End To End RAG Agent With DeepSeek-R1 And Ollama: A Technical Deep Dive

Table of Contents

In this technical deep dive, I’ll walk through creating a complete Retrieval-Augmented Generation (RAG) agent using DeepSeek-R1 and Ollama. This approach combines the powerful reasoning capabilities of DeepSeek-R1 with the local deployment flexibility of Ollama to create an efficient, customizable knowledge retrieval system.

Introduction to DeepSeek-R1 and Ollama

DeepSeek-R1 is a reasoning-focused large language model (LLM) optimized for complex reasoning tasks. Released by DeepSeek AI, it demonstrates exceptional performance on logic, mathematics, and reasoning benchmarks while maintaining strong general capabilities.

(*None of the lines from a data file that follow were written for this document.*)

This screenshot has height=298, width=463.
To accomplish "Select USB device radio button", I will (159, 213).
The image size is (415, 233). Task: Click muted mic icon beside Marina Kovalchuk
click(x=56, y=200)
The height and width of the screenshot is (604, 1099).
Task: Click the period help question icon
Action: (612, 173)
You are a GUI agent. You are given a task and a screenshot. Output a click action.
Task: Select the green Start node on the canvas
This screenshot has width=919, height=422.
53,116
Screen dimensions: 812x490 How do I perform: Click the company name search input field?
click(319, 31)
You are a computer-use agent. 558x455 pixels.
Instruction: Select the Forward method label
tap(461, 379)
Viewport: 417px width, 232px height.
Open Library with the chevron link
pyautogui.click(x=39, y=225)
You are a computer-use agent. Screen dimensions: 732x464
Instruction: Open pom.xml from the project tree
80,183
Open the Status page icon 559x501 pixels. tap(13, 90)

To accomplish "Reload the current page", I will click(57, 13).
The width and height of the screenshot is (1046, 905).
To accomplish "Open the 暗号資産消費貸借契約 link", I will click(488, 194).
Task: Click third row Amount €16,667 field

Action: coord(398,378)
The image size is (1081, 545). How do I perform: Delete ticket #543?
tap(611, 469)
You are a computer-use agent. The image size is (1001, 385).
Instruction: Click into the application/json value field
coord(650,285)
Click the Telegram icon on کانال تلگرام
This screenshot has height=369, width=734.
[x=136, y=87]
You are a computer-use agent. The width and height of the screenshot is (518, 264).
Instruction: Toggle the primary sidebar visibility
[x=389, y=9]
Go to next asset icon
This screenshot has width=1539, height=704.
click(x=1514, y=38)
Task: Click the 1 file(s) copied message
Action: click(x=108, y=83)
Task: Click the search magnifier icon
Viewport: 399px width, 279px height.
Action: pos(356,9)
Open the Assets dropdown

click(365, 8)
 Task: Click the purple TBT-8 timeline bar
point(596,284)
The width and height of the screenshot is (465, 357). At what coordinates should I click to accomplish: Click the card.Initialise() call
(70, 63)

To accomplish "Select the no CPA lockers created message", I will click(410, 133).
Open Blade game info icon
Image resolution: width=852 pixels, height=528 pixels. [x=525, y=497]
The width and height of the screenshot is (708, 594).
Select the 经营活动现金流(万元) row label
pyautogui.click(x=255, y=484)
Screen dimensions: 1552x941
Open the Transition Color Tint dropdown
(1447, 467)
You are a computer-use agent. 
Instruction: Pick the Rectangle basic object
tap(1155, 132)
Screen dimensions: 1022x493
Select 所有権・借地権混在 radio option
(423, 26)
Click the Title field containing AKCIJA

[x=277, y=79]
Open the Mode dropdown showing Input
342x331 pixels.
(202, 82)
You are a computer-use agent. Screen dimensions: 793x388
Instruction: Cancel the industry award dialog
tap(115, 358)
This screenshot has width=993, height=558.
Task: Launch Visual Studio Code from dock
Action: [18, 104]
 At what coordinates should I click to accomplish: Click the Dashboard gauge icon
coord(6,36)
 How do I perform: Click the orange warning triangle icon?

Ollama is an open-source framework for running LLMs locally. It simplifies deployment with lightweight containerization, making it ideal for running models on personal hardware without cloud dependencies.

Running DeepSeek-R1 with Ollama: A Complete Guide

Architecture Overview

Our RAG agent will follow this high-level architecture:

Document Processing Pipeline: Convert documents to vector embeddings
Vector Database: Store and retrieve embeddings efficiently
Query Processing: Transform user queries into effective search vectors
Context Retrieval: Find relevant document chunks from the vector database
Generation: Use DeepSeek-R1 to produce accurate responses based on retrieved context

Let’s implement each component with working code.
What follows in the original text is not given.